▸ **Directions**:
Where the records below show the word "computer" in a line, please copy that line.

[Saved entries]
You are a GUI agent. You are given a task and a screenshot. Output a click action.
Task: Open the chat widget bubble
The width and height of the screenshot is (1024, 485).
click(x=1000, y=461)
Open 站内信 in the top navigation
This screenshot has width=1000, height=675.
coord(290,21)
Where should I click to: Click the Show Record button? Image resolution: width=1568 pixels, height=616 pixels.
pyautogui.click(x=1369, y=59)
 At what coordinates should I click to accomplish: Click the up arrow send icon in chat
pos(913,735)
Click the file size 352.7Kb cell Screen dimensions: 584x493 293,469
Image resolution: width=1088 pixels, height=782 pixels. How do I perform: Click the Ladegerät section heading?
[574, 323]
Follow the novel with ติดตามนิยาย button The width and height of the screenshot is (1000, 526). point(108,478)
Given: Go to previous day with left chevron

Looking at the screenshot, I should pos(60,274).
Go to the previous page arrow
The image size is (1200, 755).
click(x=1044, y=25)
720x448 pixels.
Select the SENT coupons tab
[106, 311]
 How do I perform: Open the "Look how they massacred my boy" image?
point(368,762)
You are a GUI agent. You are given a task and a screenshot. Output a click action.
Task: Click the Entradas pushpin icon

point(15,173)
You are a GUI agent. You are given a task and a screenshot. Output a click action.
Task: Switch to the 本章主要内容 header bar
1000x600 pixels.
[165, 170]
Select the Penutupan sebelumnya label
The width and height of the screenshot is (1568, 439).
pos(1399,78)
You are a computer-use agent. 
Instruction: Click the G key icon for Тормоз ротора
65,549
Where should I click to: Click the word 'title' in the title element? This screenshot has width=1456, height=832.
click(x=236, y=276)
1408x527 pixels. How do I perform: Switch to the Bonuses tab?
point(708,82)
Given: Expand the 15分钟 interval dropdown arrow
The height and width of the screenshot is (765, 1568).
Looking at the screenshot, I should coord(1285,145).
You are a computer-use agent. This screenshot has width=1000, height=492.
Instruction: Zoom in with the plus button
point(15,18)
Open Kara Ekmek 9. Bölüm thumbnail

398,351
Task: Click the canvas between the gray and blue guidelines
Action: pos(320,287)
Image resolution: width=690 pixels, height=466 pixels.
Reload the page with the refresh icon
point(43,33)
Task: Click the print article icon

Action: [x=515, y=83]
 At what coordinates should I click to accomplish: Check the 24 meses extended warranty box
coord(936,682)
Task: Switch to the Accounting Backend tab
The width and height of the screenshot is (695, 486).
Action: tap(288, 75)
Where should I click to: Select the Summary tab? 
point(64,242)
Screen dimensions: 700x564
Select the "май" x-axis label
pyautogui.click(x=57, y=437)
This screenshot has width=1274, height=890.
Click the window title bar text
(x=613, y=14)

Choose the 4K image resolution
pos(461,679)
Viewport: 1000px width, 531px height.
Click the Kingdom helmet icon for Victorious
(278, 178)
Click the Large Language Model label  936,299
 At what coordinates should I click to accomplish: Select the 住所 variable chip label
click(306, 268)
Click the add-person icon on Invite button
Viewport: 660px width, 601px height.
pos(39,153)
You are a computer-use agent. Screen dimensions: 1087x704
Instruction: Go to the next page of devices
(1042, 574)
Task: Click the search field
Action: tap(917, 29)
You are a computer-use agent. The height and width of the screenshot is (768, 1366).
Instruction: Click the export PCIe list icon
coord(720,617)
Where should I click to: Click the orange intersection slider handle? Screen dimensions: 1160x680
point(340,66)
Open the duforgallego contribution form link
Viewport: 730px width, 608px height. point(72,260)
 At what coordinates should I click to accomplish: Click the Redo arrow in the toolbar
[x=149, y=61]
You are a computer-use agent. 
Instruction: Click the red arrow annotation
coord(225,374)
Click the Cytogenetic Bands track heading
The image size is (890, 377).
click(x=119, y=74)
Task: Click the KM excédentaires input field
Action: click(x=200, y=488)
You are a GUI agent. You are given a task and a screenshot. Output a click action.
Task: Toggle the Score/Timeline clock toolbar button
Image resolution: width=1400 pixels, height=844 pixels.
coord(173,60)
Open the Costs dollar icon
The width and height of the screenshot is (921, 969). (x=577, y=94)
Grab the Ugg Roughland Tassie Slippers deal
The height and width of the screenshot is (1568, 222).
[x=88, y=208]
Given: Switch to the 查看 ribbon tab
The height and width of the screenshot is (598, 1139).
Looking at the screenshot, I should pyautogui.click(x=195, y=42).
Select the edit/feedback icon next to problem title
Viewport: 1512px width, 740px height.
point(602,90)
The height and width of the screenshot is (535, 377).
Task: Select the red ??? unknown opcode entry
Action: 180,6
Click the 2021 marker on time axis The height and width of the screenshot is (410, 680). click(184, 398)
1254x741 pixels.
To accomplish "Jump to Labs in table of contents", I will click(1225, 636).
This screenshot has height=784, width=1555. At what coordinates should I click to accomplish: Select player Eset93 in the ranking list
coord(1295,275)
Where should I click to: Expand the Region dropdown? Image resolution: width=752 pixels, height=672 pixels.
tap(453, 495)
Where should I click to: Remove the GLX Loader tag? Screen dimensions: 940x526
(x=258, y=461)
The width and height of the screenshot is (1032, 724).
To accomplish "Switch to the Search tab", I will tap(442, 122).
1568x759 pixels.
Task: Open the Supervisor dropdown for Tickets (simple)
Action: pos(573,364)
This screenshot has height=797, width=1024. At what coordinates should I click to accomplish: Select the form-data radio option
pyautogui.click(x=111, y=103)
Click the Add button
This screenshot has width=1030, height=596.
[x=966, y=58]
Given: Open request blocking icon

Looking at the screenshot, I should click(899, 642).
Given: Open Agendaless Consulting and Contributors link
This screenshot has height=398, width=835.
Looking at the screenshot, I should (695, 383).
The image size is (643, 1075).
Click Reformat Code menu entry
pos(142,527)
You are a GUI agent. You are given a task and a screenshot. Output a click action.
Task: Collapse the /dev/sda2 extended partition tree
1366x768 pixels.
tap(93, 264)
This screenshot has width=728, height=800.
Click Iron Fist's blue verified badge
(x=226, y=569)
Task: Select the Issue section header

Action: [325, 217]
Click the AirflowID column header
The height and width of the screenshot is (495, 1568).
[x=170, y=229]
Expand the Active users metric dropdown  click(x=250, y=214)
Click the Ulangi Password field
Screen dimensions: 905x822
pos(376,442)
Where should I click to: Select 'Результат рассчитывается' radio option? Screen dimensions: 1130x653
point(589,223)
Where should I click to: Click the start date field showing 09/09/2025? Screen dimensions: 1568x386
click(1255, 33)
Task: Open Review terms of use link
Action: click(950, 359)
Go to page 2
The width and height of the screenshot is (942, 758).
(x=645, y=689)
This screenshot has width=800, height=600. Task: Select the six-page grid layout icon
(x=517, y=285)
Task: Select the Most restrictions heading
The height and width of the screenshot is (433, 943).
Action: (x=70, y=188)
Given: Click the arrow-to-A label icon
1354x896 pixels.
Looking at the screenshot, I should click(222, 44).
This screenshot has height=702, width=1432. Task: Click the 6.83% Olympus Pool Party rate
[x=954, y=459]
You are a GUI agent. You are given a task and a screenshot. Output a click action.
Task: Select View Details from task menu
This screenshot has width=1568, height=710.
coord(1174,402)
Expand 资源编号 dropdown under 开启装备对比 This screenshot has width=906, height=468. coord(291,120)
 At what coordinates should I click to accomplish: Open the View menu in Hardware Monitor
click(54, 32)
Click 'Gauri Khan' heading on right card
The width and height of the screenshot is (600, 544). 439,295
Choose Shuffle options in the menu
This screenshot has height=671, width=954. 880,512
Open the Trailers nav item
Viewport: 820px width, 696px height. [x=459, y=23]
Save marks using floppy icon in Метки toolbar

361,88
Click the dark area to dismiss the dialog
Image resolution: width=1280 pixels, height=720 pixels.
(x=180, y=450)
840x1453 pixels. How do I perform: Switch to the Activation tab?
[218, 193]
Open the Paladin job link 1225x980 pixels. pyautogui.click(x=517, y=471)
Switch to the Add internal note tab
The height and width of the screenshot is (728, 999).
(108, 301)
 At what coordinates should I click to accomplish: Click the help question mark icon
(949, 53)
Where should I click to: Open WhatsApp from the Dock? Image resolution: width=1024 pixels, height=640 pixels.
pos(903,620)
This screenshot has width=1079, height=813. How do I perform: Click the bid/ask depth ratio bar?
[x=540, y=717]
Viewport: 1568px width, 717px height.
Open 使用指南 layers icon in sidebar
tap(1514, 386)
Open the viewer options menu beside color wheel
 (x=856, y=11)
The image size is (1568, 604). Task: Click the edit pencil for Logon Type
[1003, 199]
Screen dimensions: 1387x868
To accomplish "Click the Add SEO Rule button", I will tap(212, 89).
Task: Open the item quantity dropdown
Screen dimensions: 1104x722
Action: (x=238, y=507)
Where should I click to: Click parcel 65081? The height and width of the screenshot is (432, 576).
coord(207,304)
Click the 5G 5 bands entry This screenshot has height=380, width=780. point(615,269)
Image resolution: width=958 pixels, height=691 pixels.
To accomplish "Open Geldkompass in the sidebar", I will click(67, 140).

▸ **Response area**:
You are a computer-use agent. 
You are a computer-use agent. This screenshot has width=1000, height=492.
You are a computer-use agent. Screen dimensions: 1087x704
You are a computer-use agent. The height and width of the screenshot is (768, 1366).
You are a computer-use agent. 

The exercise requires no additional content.